Authors: Vicki Delany
Tags: #Mystery; Thriller & Suspense, #Mystery, #Police Procedurals, #Women Sleuths, #Literature & Fiction, #Contemporary Fiction, #FICTION / Mystery & Detective / General
Smith looked back and forth between the three men. A lot more was being said in this room than words, and it was in a language she didn’t understand.
“Thoughtful of you,” Winters said to Langois. “A word to the wise—we will be watching you.”
He turned and walked away. Smith pulled the door shut behind her.
At the bottom of the staircase, Winters stopped and waited for Smith to catch up.
“That might have been a mistake, Molly,” he said. “Iverson isn’t playing in the minor leagues, and he will do whatever he can to protect his client. I don’t see Mrs. Steiner killing her husband, she’s been brought up to keep her hands clean, but I doubt Iverson understands that.”

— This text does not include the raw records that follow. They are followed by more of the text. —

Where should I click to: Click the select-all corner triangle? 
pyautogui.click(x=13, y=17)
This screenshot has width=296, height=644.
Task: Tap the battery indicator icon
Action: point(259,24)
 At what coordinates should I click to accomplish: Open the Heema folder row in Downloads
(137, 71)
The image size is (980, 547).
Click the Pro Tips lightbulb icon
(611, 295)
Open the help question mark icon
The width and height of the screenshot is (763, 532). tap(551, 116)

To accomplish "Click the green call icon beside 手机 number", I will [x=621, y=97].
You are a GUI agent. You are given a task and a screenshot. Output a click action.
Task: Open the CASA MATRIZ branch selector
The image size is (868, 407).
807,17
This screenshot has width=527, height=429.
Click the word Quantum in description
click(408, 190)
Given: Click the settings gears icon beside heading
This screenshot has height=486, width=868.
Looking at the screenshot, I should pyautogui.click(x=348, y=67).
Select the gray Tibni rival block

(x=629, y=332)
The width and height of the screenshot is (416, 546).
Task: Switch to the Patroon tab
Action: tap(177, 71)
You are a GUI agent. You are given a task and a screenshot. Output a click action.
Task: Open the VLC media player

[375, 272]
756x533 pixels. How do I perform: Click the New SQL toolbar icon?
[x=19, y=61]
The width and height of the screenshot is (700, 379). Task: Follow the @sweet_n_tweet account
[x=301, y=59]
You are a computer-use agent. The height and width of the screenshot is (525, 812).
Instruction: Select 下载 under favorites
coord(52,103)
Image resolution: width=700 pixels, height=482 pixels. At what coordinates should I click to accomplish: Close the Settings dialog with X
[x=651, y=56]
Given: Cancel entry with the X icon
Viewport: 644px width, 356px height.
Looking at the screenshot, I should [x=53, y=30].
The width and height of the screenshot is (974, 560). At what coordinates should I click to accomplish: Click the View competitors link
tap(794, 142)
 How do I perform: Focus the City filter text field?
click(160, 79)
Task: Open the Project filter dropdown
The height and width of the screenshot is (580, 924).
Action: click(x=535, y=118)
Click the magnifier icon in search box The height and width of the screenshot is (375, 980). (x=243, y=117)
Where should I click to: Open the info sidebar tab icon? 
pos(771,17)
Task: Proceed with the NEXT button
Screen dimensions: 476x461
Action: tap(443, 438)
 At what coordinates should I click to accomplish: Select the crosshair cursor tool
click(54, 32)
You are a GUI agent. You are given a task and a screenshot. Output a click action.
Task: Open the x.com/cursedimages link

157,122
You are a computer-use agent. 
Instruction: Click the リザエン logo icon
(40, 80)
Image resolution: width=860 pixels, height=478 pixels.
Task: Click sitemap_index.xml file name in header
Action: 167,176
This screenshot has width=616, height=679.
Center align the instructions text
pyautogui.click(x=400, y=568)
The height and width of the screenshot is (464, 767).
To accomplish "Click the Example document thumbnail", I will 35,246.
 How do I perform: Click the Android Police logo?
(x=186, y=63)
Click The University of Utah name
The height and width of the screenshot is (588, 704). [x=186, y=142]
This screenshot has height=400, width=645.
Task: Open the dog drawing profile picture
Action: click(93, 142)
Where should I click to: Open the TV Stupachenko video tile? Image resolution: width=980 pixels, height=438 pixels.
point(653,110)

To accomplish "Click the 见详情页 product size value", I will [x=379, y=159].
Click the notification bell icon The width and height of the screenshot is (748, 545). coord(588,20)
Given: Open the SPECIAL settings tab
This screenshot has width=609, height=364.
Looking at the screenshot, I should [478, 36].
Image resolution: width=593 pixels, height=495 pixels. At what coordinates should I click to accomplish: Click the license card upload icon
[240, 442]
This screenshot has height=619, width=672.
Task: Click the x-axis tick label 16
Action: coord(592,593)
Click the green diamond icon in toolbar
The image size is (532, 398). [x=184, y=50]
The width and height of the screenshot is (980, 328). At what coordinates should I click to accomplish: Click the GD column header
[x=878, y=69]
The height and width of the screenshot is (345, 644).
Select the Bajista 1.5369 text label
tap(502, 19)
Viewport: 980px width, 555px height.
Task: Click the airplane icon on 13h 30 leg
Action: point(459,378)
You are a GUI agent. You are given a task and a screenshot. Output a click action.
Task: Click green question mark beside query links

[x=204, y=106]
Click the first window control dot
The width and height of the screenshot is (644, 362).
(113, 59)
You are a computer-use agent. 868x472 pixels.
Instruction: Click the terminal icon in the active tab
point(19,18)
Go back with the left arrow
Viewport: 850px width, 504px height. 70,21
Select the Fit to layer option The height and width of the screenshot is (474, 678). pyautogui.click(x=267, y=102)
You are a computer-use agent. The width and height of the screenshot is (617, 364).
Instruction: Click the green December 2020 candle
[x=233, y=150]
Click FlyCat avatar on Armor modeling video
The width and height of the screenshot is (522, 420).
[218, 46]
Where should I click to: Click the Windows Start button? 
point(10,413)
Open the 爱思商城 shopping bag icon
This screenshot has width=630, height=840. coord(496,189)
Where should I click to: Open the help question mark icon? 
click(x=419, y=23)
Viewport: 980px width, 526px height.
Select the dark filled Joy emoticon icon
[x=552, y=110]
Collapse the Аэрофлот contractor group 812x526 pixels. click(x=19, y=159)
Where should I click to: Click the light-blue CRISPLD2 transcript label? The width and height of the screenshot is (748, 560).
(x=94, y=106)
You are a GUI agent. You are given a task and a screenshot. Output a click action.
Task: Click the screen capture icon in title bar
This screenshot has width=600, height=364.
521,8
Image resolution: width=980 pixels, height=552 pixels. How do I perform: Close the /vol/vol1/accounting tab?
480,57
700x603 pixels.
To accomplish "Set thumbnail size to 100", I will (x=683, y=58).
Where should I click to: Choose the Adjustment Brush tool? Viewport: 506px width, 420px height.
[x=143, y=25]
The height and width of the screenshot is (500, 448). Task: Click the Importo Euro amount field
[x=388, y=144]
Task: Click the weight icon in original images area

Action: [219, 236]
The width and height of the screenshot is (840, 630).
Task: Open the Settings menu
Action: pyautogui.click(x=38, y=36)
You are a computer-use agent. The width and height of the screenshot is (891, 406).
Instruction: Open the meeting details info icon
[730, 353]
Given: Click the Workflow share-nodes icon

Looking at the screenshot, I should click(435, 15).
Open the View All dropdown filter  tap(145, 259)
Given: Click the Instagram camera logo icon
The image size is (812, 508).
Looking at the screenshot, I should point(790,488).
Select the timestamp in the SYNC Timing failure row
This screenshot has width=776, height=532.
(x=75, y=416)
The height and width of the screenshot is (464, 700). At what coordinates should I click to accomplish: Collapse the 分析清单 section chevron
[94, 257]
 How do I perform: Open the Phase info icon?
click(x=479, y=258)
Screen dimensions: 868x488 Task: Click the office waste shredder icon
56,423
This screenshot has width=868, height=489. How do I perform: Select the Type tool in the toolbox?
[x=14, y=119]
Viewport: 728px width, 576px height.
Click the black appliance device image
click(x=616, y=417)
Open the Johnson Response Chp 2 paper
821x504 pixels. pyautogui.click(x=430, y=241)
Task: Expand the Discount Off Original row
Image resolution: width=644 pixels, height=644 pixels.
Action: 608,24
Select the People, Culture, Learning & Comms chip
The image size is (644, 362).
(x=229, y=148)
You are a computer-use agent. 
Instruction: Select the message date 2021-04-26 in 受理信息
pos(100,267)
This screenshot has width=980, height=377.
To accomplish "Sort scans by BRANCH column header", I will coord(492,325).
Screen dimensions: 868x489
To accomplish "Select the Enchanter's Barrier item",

What Winters could possibly know about Josie Steiner’s upbringing, Smith couldn’t imagine. She didn’t ask; he wasn’t soliciting her opinion.
He stopped talking while a woman clattered down the stairs. She gave them a sideways glance and hurried away.
“Anyway, if things don’t go well, I wanted you to know, Molly, that you’re a good police officer. You’ve got a future ahead of you, if you want it.”
What the hell
?
She was so dumbfounded that he was out the door to the lobby before she recovered and ran after him. “John, I don’t understand.”
“You don’t have to.”
Her cell phone vibrated in her pocket and she checked the display. The station. She answered, following Winters through the lobby and onto the street.
“Thanks, Ingrid.” She put the phone away. Winters waited for her.
“Fellow by the name of Frank Spencer, who lives on Station Street, called to speak to me. I questioned him the other night about the B&E across the street. He said he remembered something. It’s still quiet so I’m going to try to get someone to cover the street, grab a car and pay him a visit. Do you want to come?”
He studied her for a long moment. His eyes were heavy and he looked very old. “No, Molly, you take it. I think it’s time I had a talk with my wife.”
He walked away. A streetlamp lit him in a circle of yellow light, just for a moment, before the darkening night swallowed him up.
It was time to talk to his wife. It was long past time to talk to his wife. When he realized Iverson and Steiner were in Langois’ room, Winters had had a momentary stab of panic. He could be suspended for interfering in the Steiner case after being ordered not to. Then, without conscious thought, he came to the decision he’d been wrestling with. Eliza mattered more than the job. If she were charged, even if Madison kept badgering her, he’d quit. Walk away from his career, and do everything possible to clear her.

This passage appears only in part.